SOURCE DOCUMENT:
Member of the United Nations Human Rights Committee
- In office 2013–2021

Personal details
- Born: 13 September 1944 Cape Town
- Died: 10 July 2022 (aged 77) Johannesburg
- Spouse: Kojo Tsikata
- Alma mater: University of South Africa
- Profession: Clinical psychologist

= Zonke Majodina =

South African academic, clinical psychologist and human rights worker

Zonke Zanele Majodina (13 September 1944 - 10 July 2024) was a South African academic, clinical psychologist and human rights worker.

==Education life and education==
Majodina was born on 13 September 1944 in Cape Town, South Africa. She studied at the University of South Africa where she graduated with a B.Sc. (Hons) degree in Psychology. She went on to the University of London where she studied for a master's degree in Philosophy degree in Clinical Psychology. She obtained a doctorate degree in clinical psychology from the University of Cape Town.

==Career==
Due to apartheid in South Africa, she was in exile in Ghana for 18 years. While there, she worked as a Clinical Psychologist and lecturer at the University of Ghana Medical School. She spent a further 2 years as a Visiting Fellow at the Refugees Studies Center of the Oxford University. Majodina served with the Public Services Commission of South Africa for a while before she was invited by the University of the Witwatersrand to develop a Master's level programme in Forced Migration Studies in 1998. This is now established as the African Centre for Migration Studies. In 2022, she was Visiting adjunct professor at the University of the Witwatersrand. She was also a member of the Magistrates’ Commission of South Africa. Following this, she was appointed a part-time Commissioner with the South African Human Rights Commission where she worked on extending human rights protection for migrants as well as promoting the right to equality in principle. She served for 8 years as a member of the United Nations Human Rights Committee (UNHRC). In addition, she served as Chairperson of the UNHRC for two years.

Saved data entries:
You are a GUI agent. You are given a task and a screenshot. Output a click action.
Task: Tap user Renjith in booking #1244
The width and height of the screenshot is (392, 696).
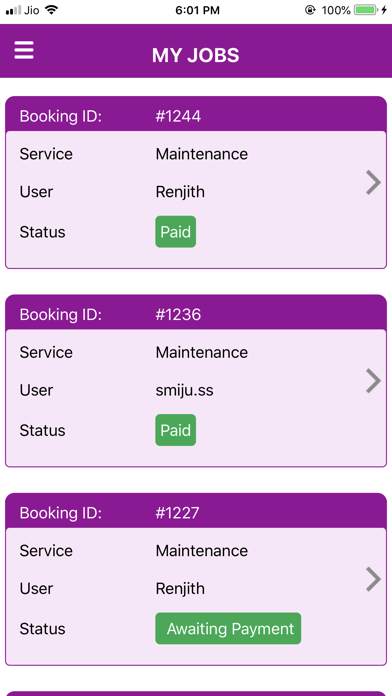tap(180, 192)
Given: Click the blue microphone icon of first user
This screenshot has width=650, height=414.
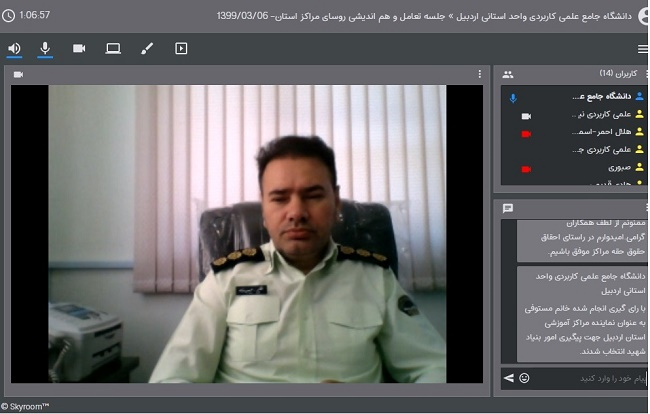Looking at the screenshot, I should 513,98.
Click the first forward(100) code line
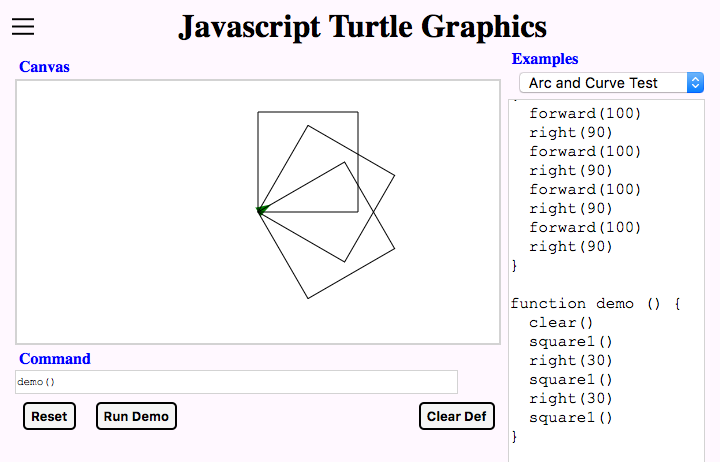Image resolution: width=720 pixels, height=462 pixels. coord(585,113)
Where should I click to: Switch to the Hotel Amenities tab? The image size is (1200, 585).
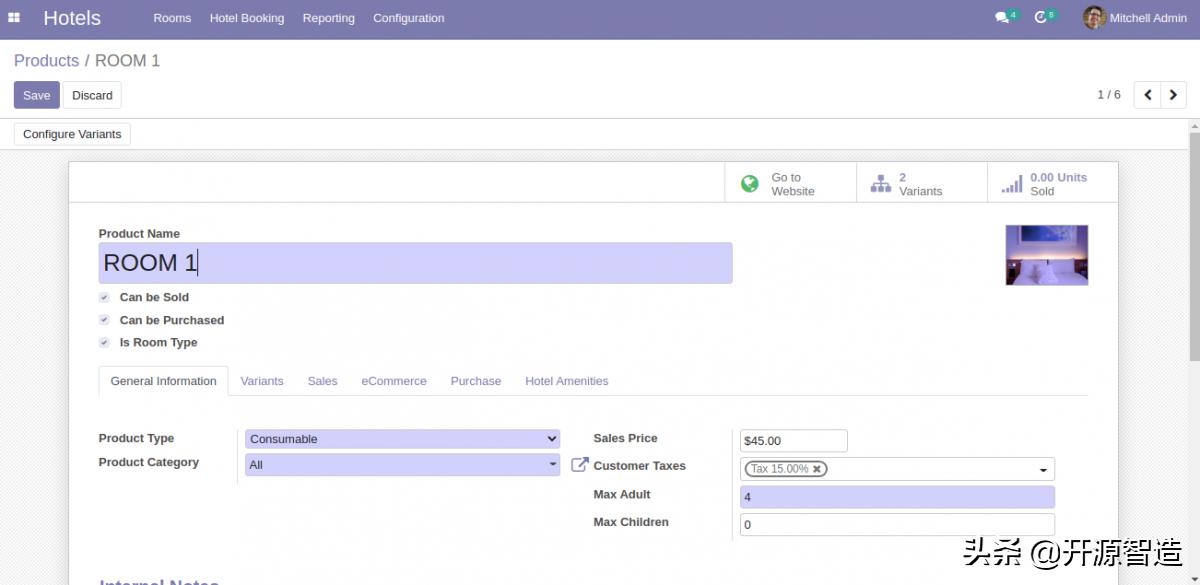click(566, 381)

ACTIVITIES:
a - Answer these questions using the Zonke Majodina article:
(i) In which city was she born?
(ii) For how many years was she in exile in Ghana?
(iii) Which university invited her to develop a Master's level programme in Forced Migration Studies, and in what year?
b - Extend the Zonke Majodina article beyond its final sentence.

WRITTEN RESPONSES:
a -
(i) Cape Town
(ii) 18 years
(iii) The University of the Witwatersrand, in 1998

b -
In her role as visiting professor at the Centre for Applied Legal Studies at the University of the Witwatersrand, she was instrumental on the review of the Equality Court system in partnership with the South African Human Rights Commission. She was also on the board of directors of the Human Rights Institute of South Africa (HURISA).

==Family==
Majodina was married to Kojo Tsikata.

==Death==
Majodina died in Johannesburg following a short illness. She had two sons, Mandla and Kojo.